Chess games could continue for hours with extraordinary seriousness. A single move would be debated as though national security depended upon it.

Today, in the world of internet reels and endless scrolling, who has the patience for such leisurely pleasures?

The modern world has not merely accelerated movement. It has accelerated thought itself.

The village earlier possessed time — unstructured, slow-moving, conversational time. People sat together without purpose. Silence was not considered awkward. Even boredom had dignity. They did not wait for time; time waited for them.

Today one may find ten people sitting together physically, yet each is mentally elsewhere — absorbed in separate digital worlds flowing silently through mobile screens.

I sometimes feel the smartphone has altered Indian civilisation more profoundly than even television or electricity.

Earlier, village aspirations were local. A man compared himself with neighbouring villages. Today the young villager no longer compares his life with the next village or nearby town. His reference points are now Delhi, Mumbai, Dubai and the glittering digital lives endlessly streaming through Instagram and reels. The smartphone has quietly dissolved geographical boundaries; ambition now travels faster than roads. Desire itself has become globalised.

The village no longer seeks merely comfort. It seeks participation in the same dream being sold to the rest of humanity.

And perhaps that is inevitable.

After all, urban India spent centuries romanticising villages while ensuring that anyone with opportunity wished to escape them. Nobody wants to remain permanently picturesque for somebody else’s nostalgia.

Yet while observing all this, another thought disturbed me deeply. The village has gained comfort, but lost memory.

The river itself has nearly disappeared because of large-scale sand excavation. Wells have vanished as groundwater levels have fallen sharply. People now buy water jars for drinking — something unimaginable in my childhood.

Ponds have been filled up. Traditional water conservation systems, refined through generations of practical wisdom, have been forgotten with astonishing speed and utter indifference.

Civilisations often decline not when they become poor, but when they become disconnected from the ecological intelligence that sustained them quietly for centuries.

What saddened me most was not environmental degradation alone, but the disappearance of continuity.

The older village lived with the accumulated memory of generations. Houses evolved slowly. Trees were planted not merely for oneself, but for descendants.

Water bodies were constructed and maintained because survival depended upon them. Life moved within limits imposed by geography, season and collective memory.

Modernity has broken that continuity.

The new village increasingly behaves like a small city — consuming more, remembering less, leaving behind plastic, concrete and growing mountains of waste.
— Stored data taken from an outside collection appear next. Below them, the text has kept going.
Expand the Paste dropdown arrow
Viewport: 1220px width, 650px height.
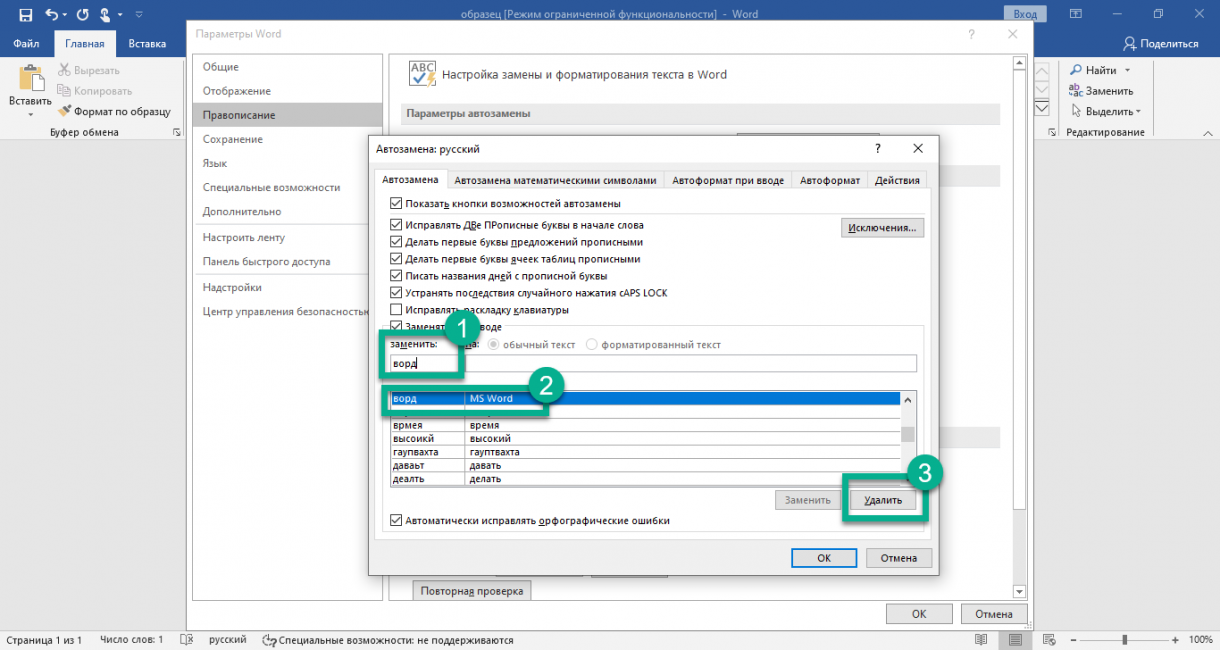pos(30,114)
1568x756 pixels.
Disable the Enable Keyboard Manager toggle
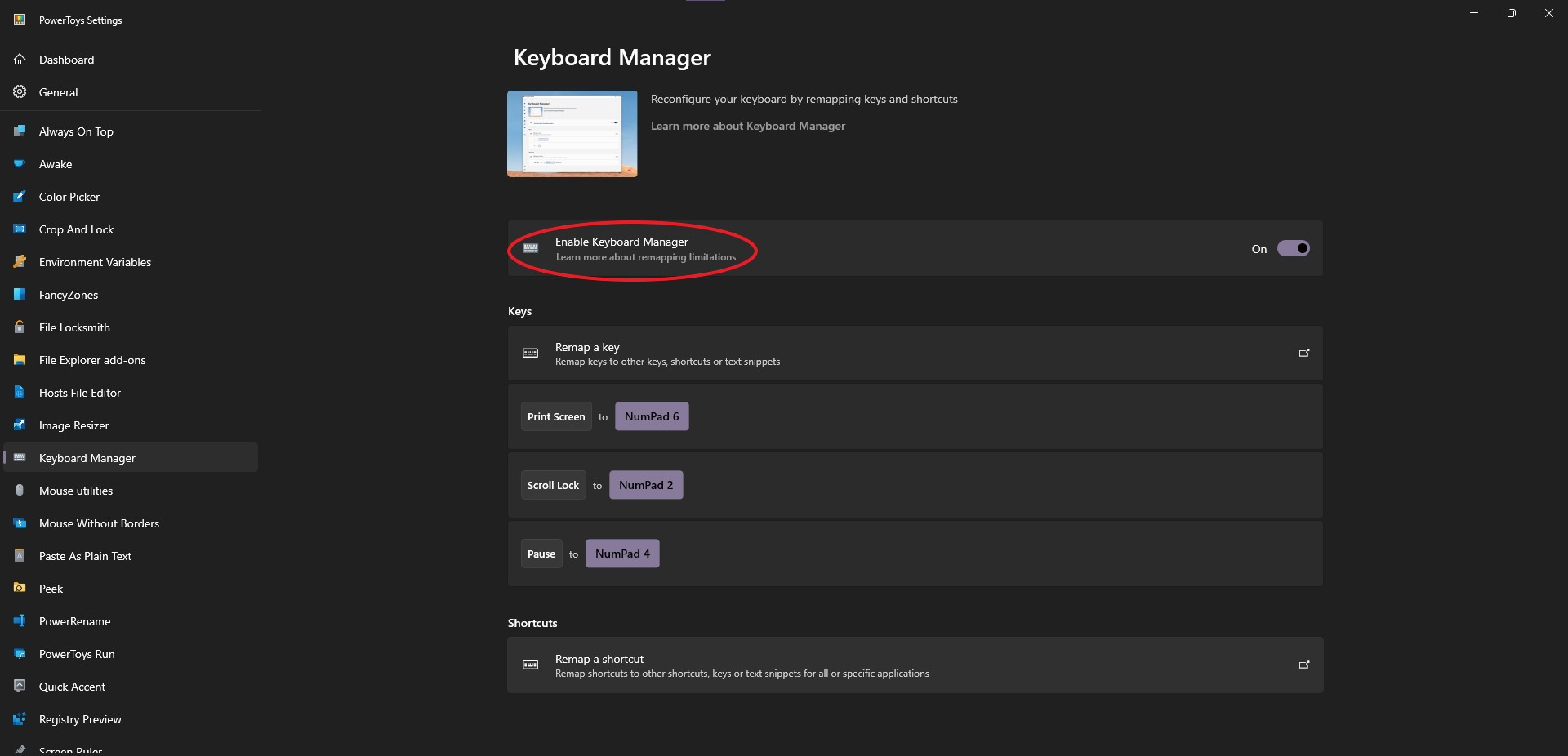click(1293, 249)
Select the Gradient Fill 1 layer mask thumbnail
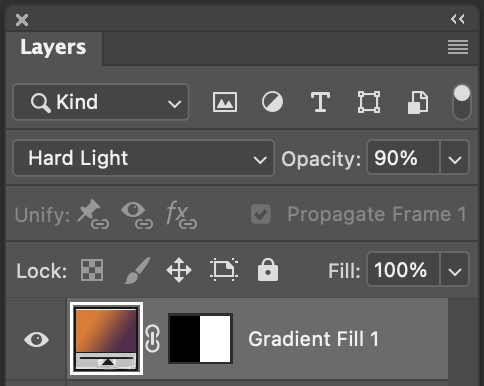The image size is (484, 386). coord(200,339)

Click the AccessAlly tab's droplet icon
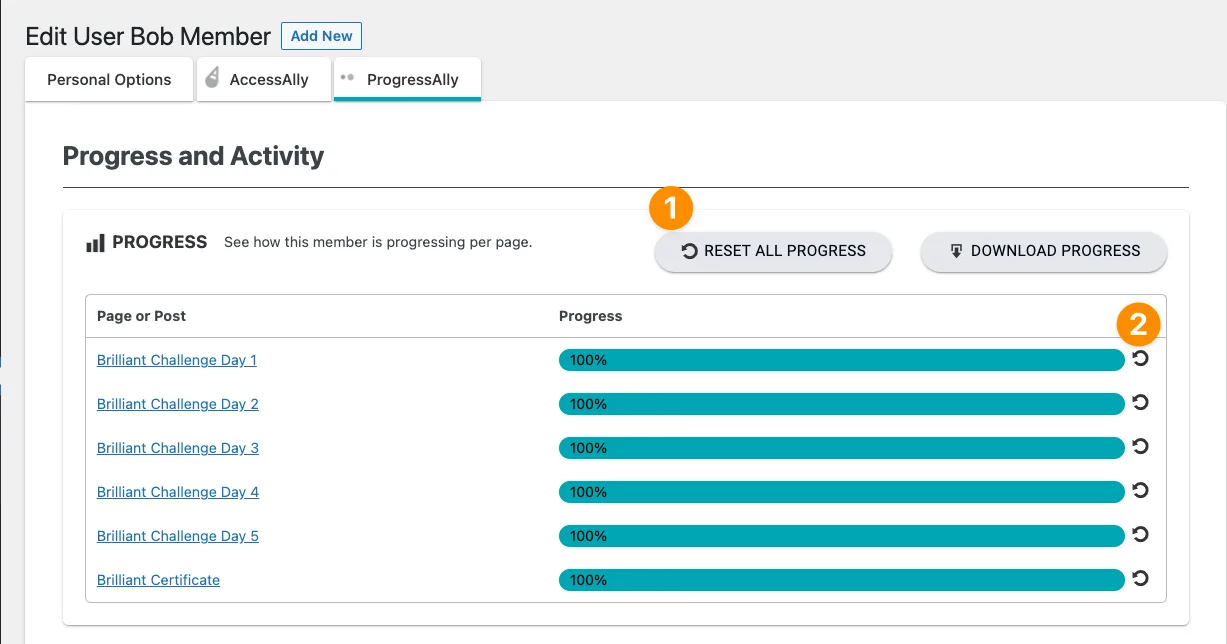(212, 79)

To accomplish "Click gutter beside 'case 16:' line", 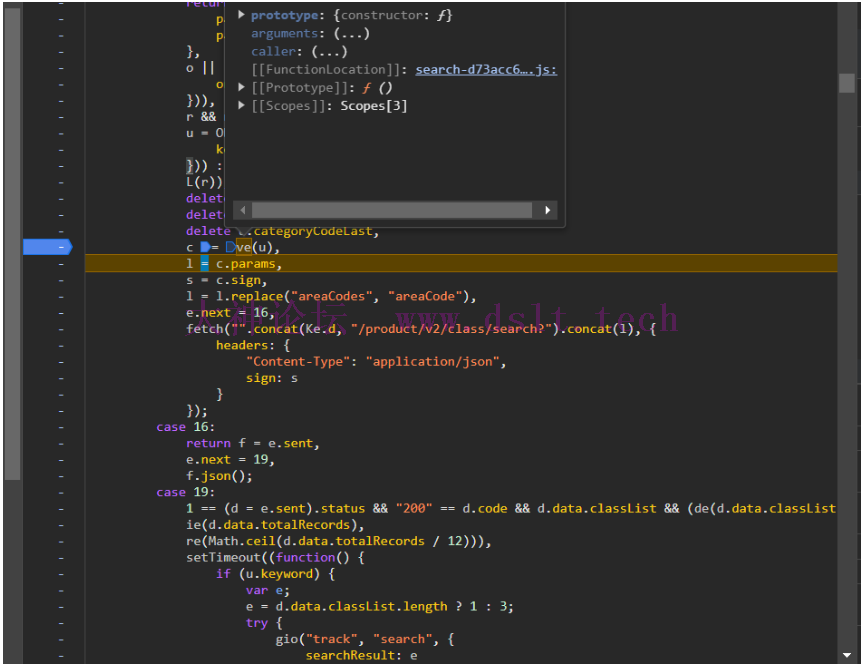I will (60, 427).
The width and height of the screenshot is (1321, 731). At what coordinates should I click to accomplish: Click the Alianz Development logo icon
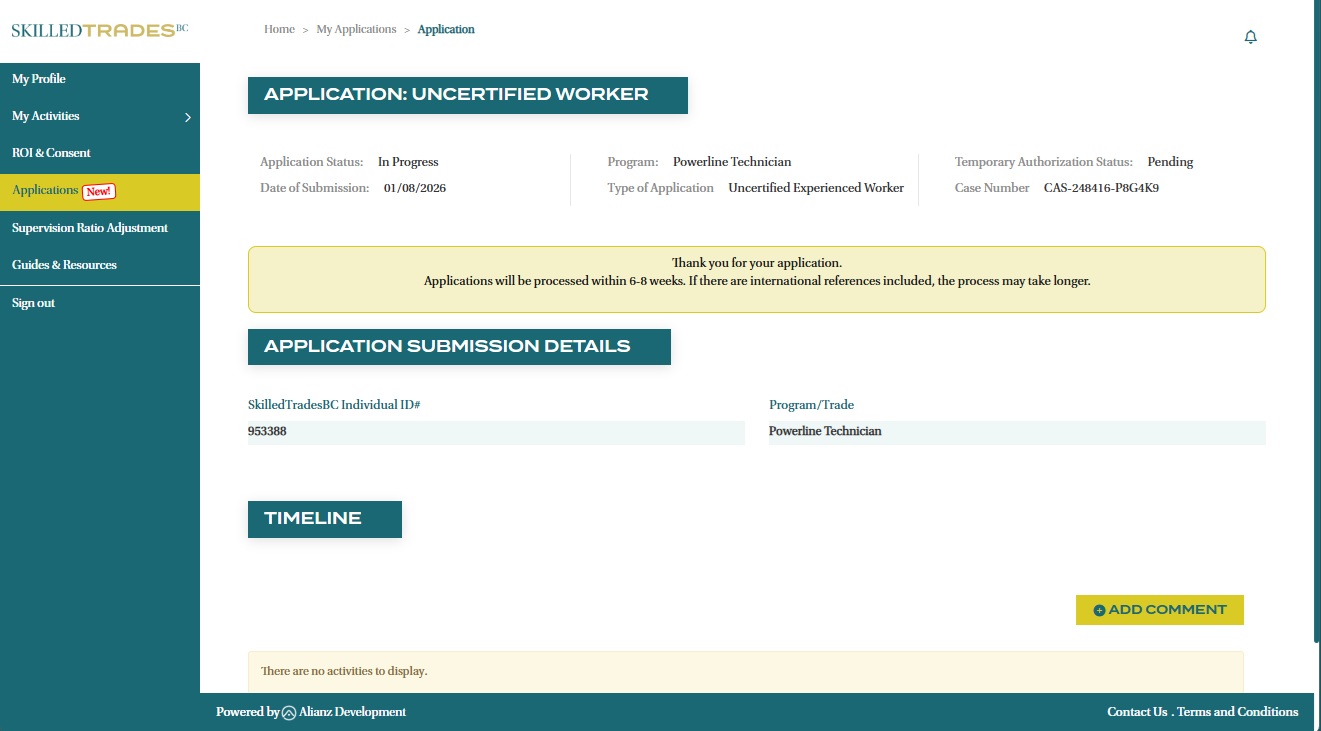(x=289, y=713)
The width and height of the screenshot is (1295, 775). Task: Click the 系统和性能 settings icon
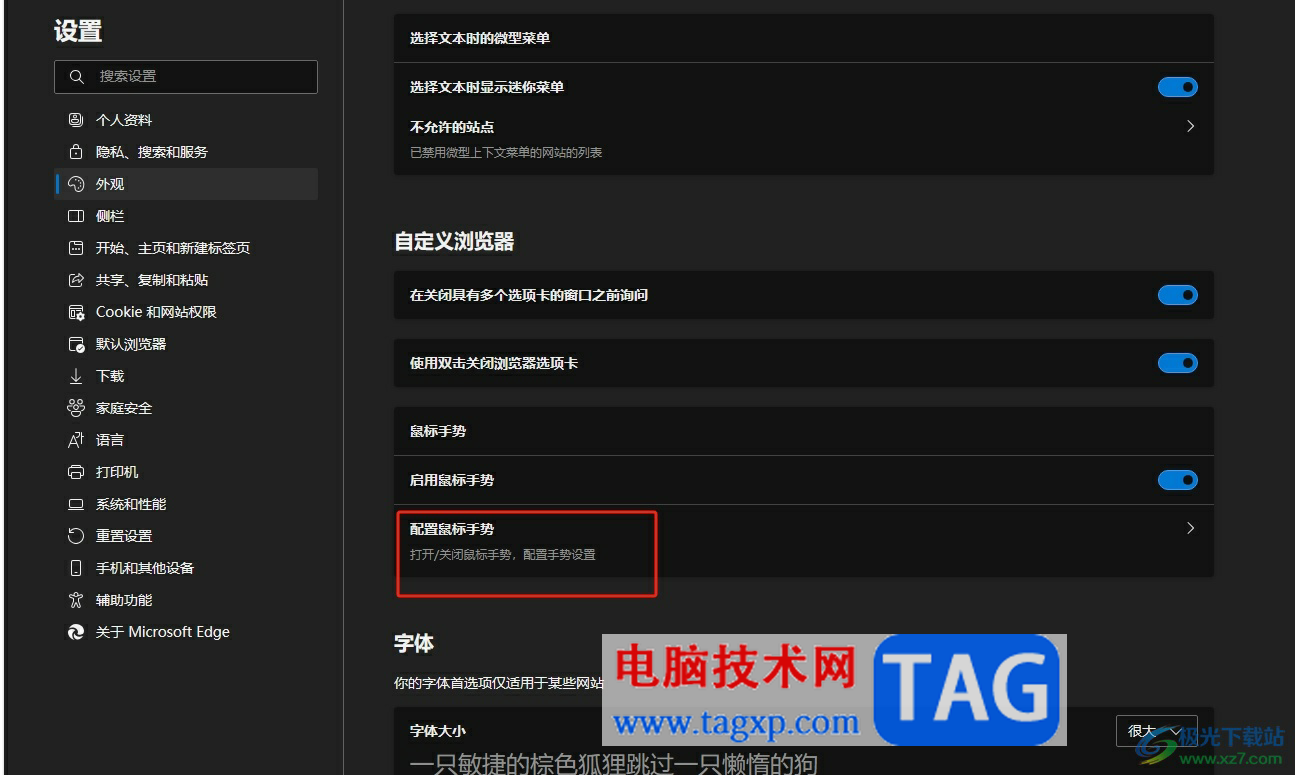click(x=77, y=503)
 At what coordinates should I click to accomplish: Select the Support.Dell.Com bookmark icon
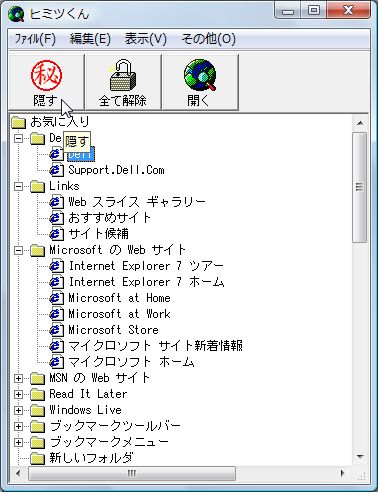coord(56,170)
Even government buildings reflect this mentality. Earlier offices were utilitarian, austere and durable. Today many structures are large, polished and ambitious, yet some stand abandoned within a few years. We build more impressively than before, but perhaps think less long-term.

And still, despite everything, something deeply Indian survives.

Tea shops remain crowded. Political debates continue with undiminished energy. Human adaptability remains astonishing. Villages absorb every technological shock without completely surrendering their social instincts.

India’s villages are neither dying nor surviving in the old sense. They are becoming something entirely new — strange hybrid spaces where buffaloes stand outside houses fitted with air conditioners, where gym-going youth discuss protein supplements beside paddy procurement prices, where ancient caste identities coexist uneasily with digital aspirations and online consumerism.

Standing quietly in my village after forty years, I realised something else too. The transformation was not merely external. The village had changed. But so had I.

The child who once wrote sentimental essays on “My Village” did not yet

understand complexity. Age slowly removes illusion, but in return it offers perspective.

And perhaps that is why returning to one’s village after decades feels so unsettling.

One goes there searching for memory, but ends up discovering oneself.